Our airport customers understand that their passengers view the airport as a stressful environment with queues at every stage from check-in and security to boarding. Airports around the world are investigating how they can use technologies like Artificial Intelligence (AI), automation and biometrics to re-shape the customer experience. The goal of many airports is to become a relaxing and perhaps even inspiring point on their passengers' destination.

Private networks with reliable and consistent speeds that reach every corner of the airport are laying the path for airports to roll out technologies that will re-shape the passenger journey. We're already seeing innovation at some of the world's largest and busiest airports where technologies like biometrics are being used to streamline the security and check-in processes.

Biometrics will streamline check-in and security

In the airport of the future, biometrics could play a key role in managing the departures and arrivals process. Biometrics such as facial recognition, fingerprints, palm prints and iris recognition could be scanned during check-in, linked to passengers' passports to verify their identify and then shared with personnel at security and immigration as well as airline crew at boarding. Then, rather than manually checking passports, a quick scan would re-affirm a passenger's identity, speeding up what can be a time-heavy process. At Atlanta Airport in the US, Delta Airlines has introduced a facial recognition scanning system that will bring passengers all the way from "curb to gate". This implementation is being hailed as a blueprint for what we can expect to see in other global airports.

Removing airport bottlenecks with automation

The ultimate goal at the airport of the future is to remove the bottlenecks that build up throughout the airport starting at the check-in desk. While most airlines offer online check-in facilities, this isn't always a practical option for people who may not have access to a computer or the internet at their location. Instead, airports will feature check-in kiosks where passengers can check in themselves, get biometrically scanned and receive their boarding pass and any notifications relating to their flight direct to their smartphones.

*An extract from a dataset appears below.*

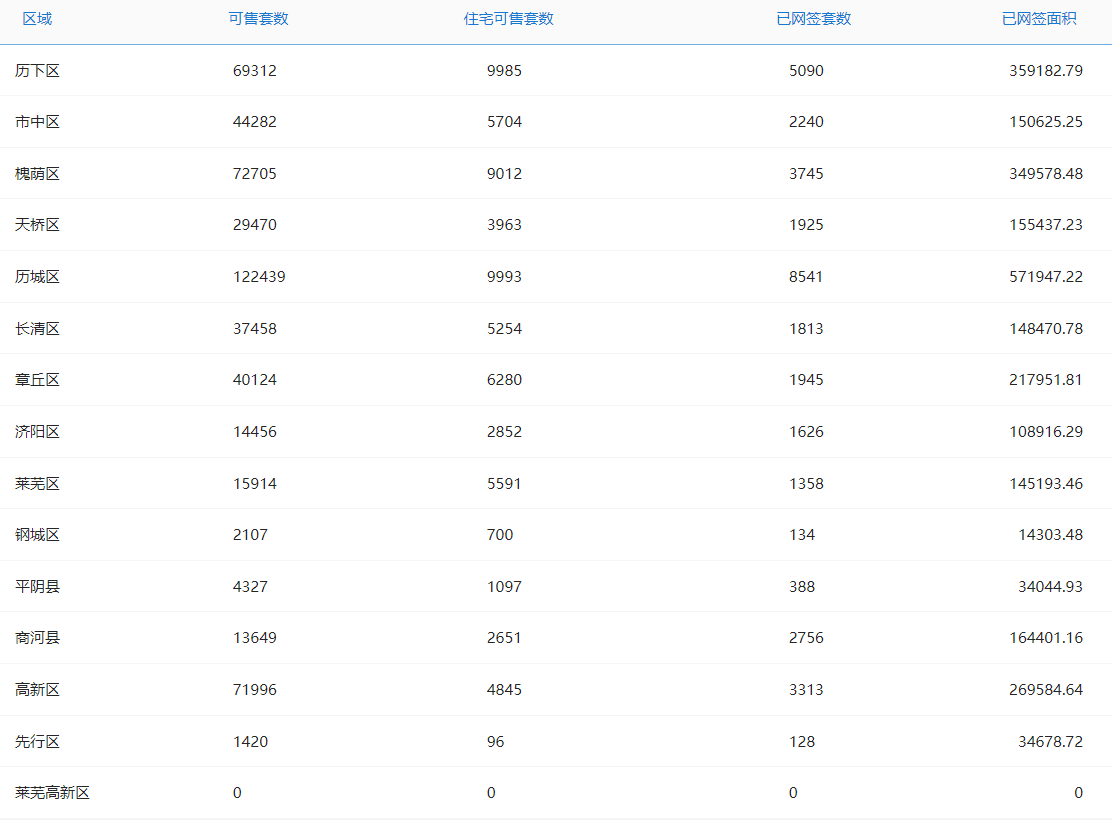Select the 可售套数 column header
Viewport: 1112px width, 821px height.
[258, 19]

Artificial Intelligence will take charge at the boarding gate

Within the airport all paths eventually lead to the boarding gate, where passengers are ushered into a long queue well in advance of their flight's departure time. Through the use of AI this final queue could be a thing of the past. A combination of cameras, sensors and intelligent data analytics could lead to a queue-less experience as technology identifies who's at the gate, are they travelling with an infant, do they have bags with them, are they physically in need of help to board, and who has yet to arrive at the gate. Armed with all of this information, the AI technology could devise a system for boarding everyone in the most efficient way. By linking up with smartphone notifications, the system could tell passengers when to make their way to the gate, eliminating the queuing and the rushing, and giving passengers more time to relax, finish their food or shopping.

And as we see more automation and AI being introduced into the arrival and departure processes, passengers in tomorrow's airport won't be surprised to see robots or virtual assistants on hand to guide them to their gates, answer their queries or help them to reach connecting flights. KLM has already introduced a virtual assistant called Spencer at Amsterdam's Schipol Airport.

The retail sector's influence on the airport of the future

For today's airports, it's not all about getting passengers from A to B. They have evolved over the years to become shopping experiences where passengers can pick up last-minute purchases or souvenirs of their destination and take advantage of duty-free shopping. The retail sector is pioneering in its use of technology, and we're likely to see that pioneering spirit reflected in the airport of the future. Touchscreen technology will be dotted throughout the terminals where passengers can browse, shop and get their product delivered to their home simply with a few swipes and double clicks.

As passenger figures continue to grow, airports need to embrace technology to deal with the increased capacity by streamlining all processes while also meeting the demands of passengers who want a stress-free customer experience.